| Given problem |
Output the data as a JSON list of strings, from the first line up to and including the line with "The height and width of the screenshot is (772, 1307).". Use one string per line and leave out blank lines.

| Element lookup records |

* * * * * * *

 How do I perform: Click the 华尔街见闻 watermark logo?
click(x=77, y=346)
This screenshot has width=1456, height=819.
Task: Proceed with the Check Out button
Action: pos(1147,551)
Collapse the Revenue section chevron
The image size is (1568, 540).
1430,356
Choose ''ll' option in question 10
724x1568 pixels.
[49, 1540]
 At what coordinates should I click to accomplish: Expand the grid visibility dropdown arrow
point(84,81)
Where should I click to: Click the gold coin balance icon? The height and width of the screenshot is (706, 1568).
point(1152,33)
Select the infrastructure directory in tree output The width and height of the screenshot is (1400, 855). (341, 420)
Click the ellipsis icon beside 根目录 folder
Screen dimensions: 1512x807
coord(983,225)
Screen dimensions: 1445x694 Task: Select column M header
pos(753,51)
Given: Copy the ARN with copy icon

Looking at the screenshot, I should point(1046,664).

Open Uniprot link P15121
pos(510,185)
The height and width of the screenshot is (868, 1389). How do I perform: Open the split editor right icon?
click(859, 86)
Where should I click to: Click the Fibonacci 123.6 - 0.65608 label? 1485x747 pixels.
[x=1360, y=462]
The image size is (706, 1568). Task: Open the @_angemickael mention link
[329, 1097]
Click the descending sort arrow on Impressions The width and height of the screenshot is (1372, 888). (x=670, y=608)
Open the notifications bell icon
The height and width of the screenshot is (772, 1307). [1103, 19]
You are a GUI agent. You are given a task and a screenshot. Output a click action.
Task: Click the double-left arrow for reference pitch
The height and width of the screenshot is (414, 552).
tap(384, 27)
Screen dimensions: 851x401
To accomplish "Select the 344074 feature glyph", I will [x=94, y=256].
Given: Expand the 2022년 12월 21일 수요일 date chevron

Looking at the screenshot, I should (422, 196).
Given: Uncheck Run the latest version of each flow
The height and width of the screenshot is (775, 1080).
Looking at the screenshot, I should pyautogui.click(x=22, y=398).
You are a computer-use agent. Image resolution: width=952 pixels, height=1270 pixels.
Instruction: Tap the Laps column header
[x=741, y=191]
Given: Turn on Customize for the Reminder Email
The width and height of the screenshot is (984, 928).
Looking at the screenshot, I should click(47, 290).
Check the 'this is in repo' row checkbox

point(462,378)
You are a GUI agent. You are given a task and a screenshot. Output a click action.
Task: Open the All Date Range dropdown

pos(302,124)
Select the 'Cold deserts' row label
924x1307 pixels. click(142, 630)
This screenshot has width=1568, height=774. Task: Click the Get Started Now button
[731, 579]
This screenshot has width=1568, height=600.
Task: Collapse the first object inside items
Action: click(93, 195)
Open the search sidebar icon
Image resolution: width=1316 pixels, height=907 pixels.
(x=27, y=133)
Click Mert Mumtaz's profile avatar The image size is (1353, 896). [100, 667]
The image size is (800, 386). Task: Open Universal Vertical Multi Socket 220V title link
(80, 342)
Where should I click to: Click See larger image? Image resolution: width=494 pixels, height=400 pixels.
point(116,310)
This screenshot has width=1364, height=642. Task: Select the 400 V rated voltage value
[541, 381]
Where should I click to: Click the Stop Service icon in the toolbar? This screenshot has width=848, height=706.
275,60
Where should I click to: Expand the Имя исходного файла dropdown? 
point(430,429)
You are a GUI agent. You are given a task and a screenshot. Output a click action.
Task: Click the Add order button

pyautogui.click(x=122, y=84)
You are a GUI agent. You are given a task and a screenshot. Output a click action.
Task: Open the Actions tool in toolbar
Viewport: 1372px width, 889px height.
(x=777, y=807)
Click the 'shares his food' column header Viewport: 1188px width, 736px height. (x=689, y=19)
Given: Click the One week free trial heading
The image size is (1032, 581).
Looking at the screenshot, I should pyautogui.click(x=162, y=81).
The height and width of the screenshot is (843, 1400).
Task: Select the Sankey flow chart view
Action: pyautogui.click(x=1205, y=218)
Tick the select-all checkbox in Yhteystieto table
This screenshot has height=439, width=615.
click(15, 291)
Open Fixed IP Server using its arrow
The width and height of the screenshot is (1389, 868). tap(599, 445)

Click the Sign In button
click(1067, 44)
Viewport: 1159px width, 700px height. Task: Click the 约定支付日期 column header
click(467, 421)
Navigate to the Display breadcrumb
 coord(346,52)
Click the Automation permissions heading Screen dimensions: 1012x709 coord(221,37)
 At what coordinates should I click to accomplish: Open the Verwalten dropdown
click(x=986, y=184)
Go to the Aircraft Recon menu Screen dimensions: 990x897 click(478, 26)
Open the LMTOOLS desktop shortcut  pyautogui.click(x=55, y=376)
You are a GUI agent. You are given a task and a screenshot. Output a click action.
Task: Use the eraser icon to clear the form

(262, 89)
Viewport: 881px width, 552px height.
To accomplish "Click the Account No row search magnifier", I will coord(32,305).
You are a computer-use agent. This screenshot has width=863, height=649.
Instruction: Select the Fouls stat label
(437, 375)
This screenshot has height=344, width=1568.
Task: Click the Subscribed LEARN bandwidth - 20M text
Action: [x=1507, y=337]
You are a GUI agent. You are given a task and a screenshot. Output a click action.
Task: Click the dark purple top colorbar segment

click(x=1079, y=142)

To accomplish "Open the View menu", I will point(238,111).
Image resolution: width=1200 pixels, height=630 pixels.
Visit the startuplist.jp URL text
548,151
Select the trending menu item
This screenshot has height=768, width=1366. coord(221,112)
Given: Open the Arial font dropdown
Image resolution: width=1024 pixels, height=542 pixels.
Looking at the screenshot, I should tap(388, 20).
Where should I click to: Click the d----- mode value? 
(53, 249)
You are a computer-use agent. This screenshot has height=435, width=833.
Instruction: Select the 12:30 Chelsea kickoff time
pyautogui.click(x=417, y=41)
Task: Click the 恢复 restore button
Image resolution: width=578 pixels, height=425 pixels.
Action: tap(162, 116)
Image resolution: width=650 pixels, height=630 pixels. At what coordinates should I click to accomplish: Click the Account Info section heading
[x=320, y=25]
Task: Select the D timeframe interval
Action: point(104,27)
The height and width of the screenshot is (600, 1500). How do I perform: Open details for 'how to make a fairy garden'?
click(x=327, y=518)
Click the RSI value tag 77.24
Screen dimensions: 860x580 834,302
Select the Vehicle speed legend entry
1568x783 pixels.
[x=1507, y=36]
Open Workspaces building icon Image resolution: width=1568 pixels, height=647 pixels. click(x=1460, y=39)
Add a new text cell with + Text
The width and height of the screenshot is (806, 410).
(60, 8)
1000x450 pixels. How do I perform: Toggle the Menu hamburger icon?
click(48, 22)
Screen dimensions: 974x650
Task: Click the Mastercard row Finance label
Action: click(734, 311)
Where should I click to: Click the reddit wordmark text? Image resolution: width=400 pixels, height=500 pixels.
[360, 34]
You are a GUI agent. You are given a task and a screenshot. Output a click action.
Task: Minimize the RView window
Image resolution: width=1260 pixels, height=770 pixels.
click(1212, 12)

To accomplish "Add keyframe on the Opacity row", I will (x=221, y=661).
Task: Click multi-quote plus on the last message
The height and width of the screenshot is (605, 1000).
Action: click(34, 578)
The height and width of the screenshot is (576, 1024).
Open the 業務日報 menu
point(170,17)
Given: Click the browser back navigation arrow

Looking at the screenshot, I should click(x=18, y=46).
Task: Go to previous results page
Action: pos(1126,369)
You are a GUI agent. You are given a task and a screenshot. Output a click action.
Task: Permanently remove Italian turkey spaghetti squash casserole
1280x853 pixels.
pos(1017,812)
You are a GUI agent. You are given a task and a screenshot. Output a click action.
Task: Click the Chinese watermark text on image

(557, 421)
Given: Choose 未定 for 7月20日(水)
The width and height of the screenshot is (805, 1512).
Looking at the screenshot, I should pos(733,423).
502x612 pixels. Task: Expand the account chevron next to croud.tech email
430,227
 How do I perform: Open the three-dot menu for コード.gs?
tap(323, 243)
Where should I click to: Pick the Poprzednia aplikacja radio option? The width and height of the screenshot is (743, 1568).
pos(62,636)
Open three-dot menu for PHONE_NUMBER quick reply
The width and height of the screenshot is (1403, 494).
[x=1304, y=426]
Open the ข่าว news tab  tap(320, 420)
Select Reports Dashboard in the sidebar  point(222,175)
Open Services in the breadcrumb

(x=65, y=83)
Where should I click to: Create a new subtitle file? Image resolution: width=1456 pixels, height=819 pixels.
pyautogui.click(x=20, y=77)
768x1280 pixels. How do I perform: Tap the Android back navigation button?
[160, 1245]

* * * * * * *

| In response |
[
  " How do I perform: Click the 华尔街见闻 watermark logo?",
  "click(x=77, y=346)",
  "This screenshot has width=1456, height=819.",
  "Task: Proceed with the Check Out button",
  "Action: pos(1147,551)",
  "Collapse the Revenue section chevron",
  "The image size is (1568, 540).",
  "1430,356",
  "Choose ''ll' option in question 10",
  "724x1568 pixels.",
  "[49, 1540]",
  " At what coordinates should I click to accomplish: Expand the grid visibility dropdown arrow",
  "point(84,81)",
  "Where should I click to: Click the gold coin balance icon? The height and width of the screenshot is (706, 1568).",
  "point(1152,33)",
  "Select the infrastructure directory in tree output The width and height of the screenshot is (1400, 855). (341, 420)",
  "Click the ellipsis icon beside 根目录 folder",
  "Screen dimensions: 1512x807",
  "coord(983,225)",
  "Screen dimensions: 1445x694 Task: Select column M header",
  "pos(753,51)",
  "Given: Copy the ARN with copy icon",
  "Looking at the screenshot, I should point(1046,664).",
  "Open Uniprot link P15121",
  "pos(510,185)",
  "The height and width of the screenshot is (868, 1389). How do I perform: Open the split editor right icon?",
  "click(859, 86)",
  "Where should I click to: Click the Fibonacci 123.6 - 0.65608 label? 1485x747 pixels.",
  "[x=1360, y=462]",
  "The image size is (706, 1568). Task: Open the @_angemickael mention link",
  "[329, 1097]",
  "Click the descending sort arrow on Impressions The width and height of the screenshot is (1372, 888). (x=670, y=608)",
  "Open the notifications bell icon",
  "The height and width of the screenshot is (772, 1307). [1103, 19]"
]